Acabo de volver tempranamente de un cumpleaños, hemos tapeado y después nos hemos ido a una disco y yo he decidido volverme. Ha habido un momento en que me he sentido fuera de lugar asi que huido y como las ratas he abandonado el barco.

Ahora mi gata ronronea sobre mi y yo intento planear un poco mi día de mañana y sin embargo mi mente se despista pienso en la cantidad de cenicientas que hay que esperan a su principe azul, uno que jamás llegará porque no existe. Estar en una conversación donde intuyes que la protagonista que cuenta la historia está enamorada de una persona que no le conviene y que no es su pareja es duro, pero lo devastador es darse cuenta de la ingente cantidad de personas que están con seres que no les llenan por temor a quedarse solos/as.

No soy alguien que tenga mucho derecho a hablar de relaciones, porque creo que he cometido todos los errores que se pueden cometer, pero quizás por eso, ahora mismo tengo la sensación de ver las cosas con una claridad absoluta.

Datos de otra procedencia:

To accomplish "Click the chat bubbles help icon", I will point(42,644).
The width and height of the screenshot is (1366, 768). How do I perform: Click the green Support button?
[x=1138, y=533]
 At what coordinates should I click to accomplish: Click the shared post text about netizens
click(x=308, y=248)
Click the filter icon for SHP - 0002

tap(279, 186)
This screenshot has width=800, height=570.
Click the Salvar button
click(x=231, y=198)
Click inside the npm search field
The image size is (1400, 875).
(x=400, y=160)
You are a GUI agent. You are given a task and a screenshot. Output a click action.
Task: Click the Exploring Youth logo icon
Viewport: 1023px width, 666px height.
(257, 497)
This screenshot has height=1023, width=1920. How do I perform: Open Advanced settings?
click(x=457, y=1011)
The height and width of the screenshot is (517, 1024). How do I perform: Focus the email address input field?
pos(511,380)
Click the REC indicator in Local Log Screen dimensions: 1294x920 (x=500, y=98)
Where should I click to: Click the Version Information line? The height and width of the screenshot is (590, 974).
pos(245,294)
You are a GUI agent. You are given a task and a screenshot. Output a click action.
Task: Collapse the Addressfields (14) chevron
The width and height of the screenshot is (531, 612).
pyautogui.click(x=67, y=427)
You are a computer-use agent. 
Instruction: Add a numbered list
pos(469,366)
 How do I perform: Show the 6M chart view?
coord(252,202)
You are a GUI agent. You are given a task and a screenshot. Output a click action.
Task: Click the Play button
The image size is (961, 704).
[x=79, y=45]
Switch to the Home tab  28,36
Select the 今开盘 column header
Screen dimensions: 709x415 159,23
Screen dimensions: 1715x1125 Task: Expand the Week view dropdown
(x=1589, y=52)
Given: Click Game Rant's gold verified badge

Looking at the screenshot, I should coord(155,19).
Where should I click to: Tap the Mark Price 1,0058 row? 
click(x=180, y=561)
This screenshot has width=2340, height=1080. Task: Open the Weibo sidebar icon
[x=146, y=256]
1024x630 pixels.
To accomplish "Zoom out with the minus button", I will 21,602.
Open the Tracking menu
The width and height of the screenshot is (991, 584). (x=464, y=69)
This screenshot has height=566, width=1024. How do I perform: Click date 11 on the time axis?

Voy a dormirme sin comprender en absoluto al género humano, y sinceramente me importa una mierda.

0 comentarios sobre “Princesos

  • Carmen Vijande dice:

    No existen personas que nos convengan o no. Si nos pusiéramos a buscar pegas a cualquier persona con la que podamos estar, ninguna nos convendría. Nadie dijo que el amor y las relaciones tuvieran que ser algo fácil, idílico, que tuviera que ir sobre ruedas. Las relaciones son complicadas, pero no se basan en aspectos positivos o negativos por los que escojamos a alguien. Se basa en impulsos, sensaciones, sentimientos, química … y eso no está suele reñido con aspectos racionales, aunque obviamente haya una base psicológica de la cual parte la atracción a nivel personal.

    Sería jodidamente aburrido estar sólo con personas que "nos convengan". Sería como vivir en la típica sociedad aristocrática a base de matrimonios de conveniencia. En muchos casos, escogidos por los propios padres. Eso en culturas infraevolucionadas ocurre todavía, aunque a otro nivel.

    Por otro lado, es evidentemente triste la gente que está con alguien por miedo a estar sóla, de hecho un alto porcentaje de parejas nacen, por lo menos inicialmente, de la pura dependencia emocional de estar con alguien, o del probar por probar. En todo caso, a toro pasado, vender la idea que alguien no era bueno para nosotros o no nos convenía acostumbra a no ser más que un mecanismo de defensa para soportar mejor el dolor y la pérdida.

  • Joer, ya tenía preparado mi comentario profundo salpicado de gotas de humor absurdo y fuera de lugar, cuando tu directa alusión al estado civil del citado príncipe me ha quitado las ganas de ponerlo. No hay nada que pueda decir que mejore o amplíe lo que ya has dicho. 🙁

  • Me regalaron una cita que dice A los 40 años una mujer descubre que el príncipe azul es ella misma.
    En fins, no existe.
    Y bueno, puede ser que alguien casado llegue a convenirte. Hablo por experiencia.
    Sin embargo también puede ser que la persona que te convenga no te haga feliz.
    Hay mil posibilidades, supongo que cada uno debe encontrar aquello que su corazón necesita, el problema básico es descubrirlo y no tener miedo de ir a por ello.

    A mi lo que me hace feliz, o me haría feliz hoy en día (estas cosas también cambian con el tiempo) es estar sola. Sola en el sentido de no dependiente de nadie, ni sentir a nadie dependiente de mi.

    Pero claro, yo soy un bichejo raro.

    Mil besos princesa!

  • Hay que ver lo que da de si un articulillo =)

    María yo no soy una princesa xD no encajaría ^_^

    Lula, cada caso hay que analizarlo, pero el que yo digo en concreto es de que el chico no es su príncipe.